WHAT THIS TASK INVOLVES: Reproduce the rib-smoking forum thread word for word, from "After reading all" to "chunks, no charcoal)".

BEGIN PAGE TEXT

One thing that I have tried is using yellow mustard slathered on then the dry rub. Not sure if that helps keep it moist but it tastes great.


----------



## buzzard (Sep 11, 2006)

one welcome glad to have you here!!!

two.  the charcoal there refering to i am assuming is not the briqette type but actual charcoal.  you buy it at any store really that has grill supplies, i found (from this site) its a lot better to get a charcoal starter and utilize it before throwing it in your fire box.  

i use the same smoker you use it looks like, if its the one in your pic.  its ok, but after a few smokes i knew i had already out grown it.


----------



## bassrat (Sep 11, 2006)

thanks dutch, you are the king of smoke


----------



## smokemack (Sep 14, 2006)

Welcome John, looks like you are just up the road (I-25) from me. I rub my ribs just like Dutch describes, then 3-2-1 them. Were they Spares or Baby Backs? Spares will be tougher than BB's, it's just the cut. Glad to have you with us, enjoy!


----------



## smoking in ft. collins (Sep 15, 2006)

SmokeMack,

Thanks for the reply.  They were Kansas City cut spare ribs from King Soopers.

After reading all over the boards and attending and graduating  :D from the 5 day e-course, I have determined that I did the following wrong in priority order:

1) No 3-2-1
2) No heat management (baffling of the smoker)
3) Not on long enough
4) Too much smoke (100% wood chunks, no charcoal)
5) No moping

My next smoke will be brisket which I am really comfortable with so it should go OK.  I will try ribs again after that.

John


----------



## buzzard (Sep 16, 2006)

F.C.

you can do what i do if you would like, that is make some ribs at the same time so you have something (else) to snack on while your brisket is getting done.  after 6 hours of smoking im sure you will be hungry (or at least i am) and your brisket still should have a lot more time till its smoked to prefection.

oh poop, i forgot, im usually pretty drunk about 6 hours into smoking and cant eat...its the playing with fire im thinking of :shock:


----------



## cajunsmoker (Sep 16, 2006)

It's not that you can't eat Buzzard,  it's that you eat and can't remember what it tasted like :P


----------



## shaneholz (Sep 16, 2006)

That is funny, I'm in the middle of a all nighter brisket and I can relate to the drinking part and the can't eat! I work afternoons now so the middle of the night stuff is my domain.


----------

END PAGE TEXT
BEGIN DATA PROVIDED

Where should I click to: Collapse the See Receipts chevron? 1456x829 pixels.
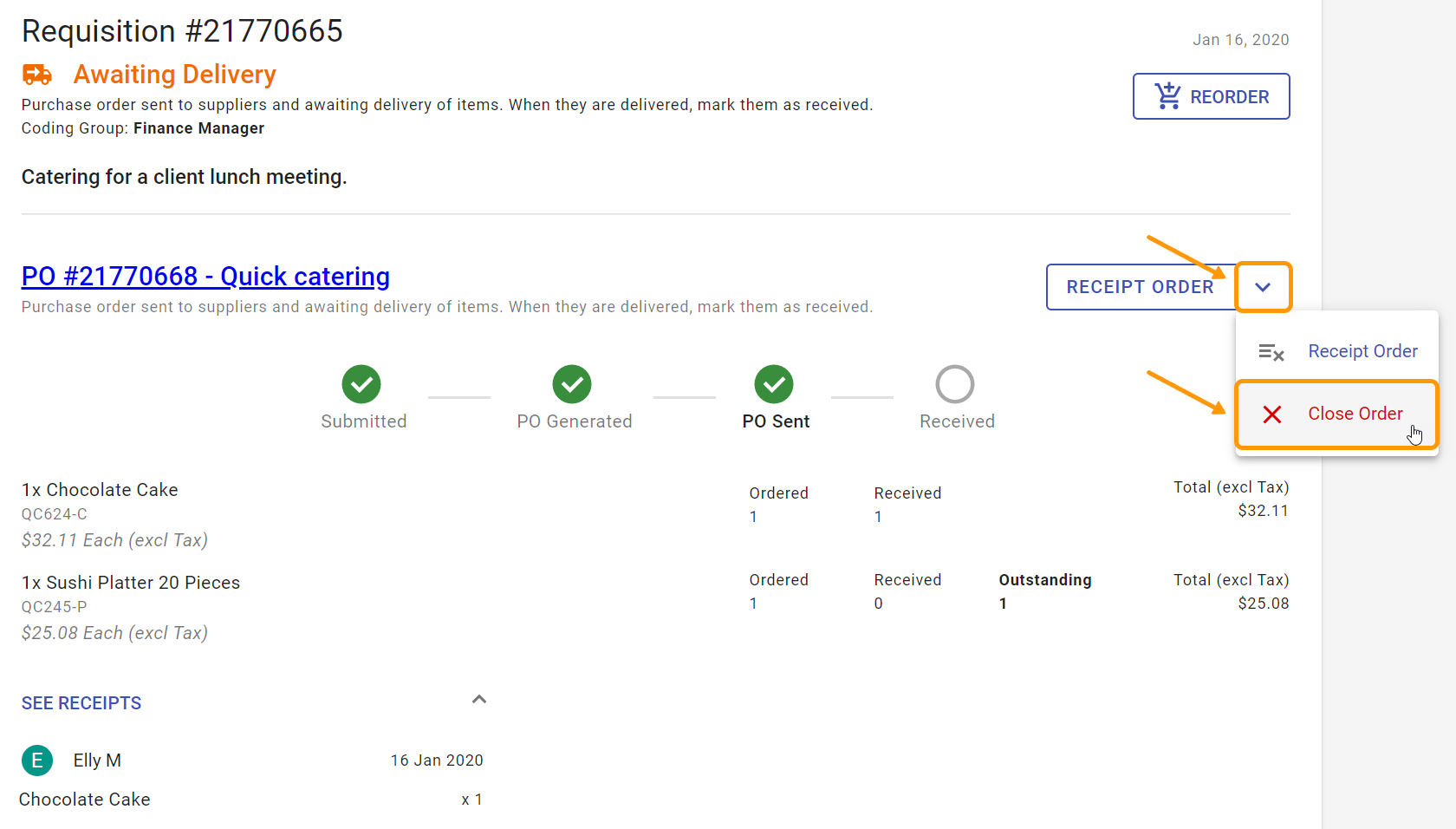coord(479,699)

END DATA PROVIDED

EXERCISE OUTPUT:
After reading all over the boards and attending and graduating  :D from the 5 day e-course, I have determined that I did the following wrong in priority order:

1) No 3-2-1
2) No heat management (baffling of the smoker)
3) Not on long enough
4) Too much smoke (100% wood chunks, no charcoal)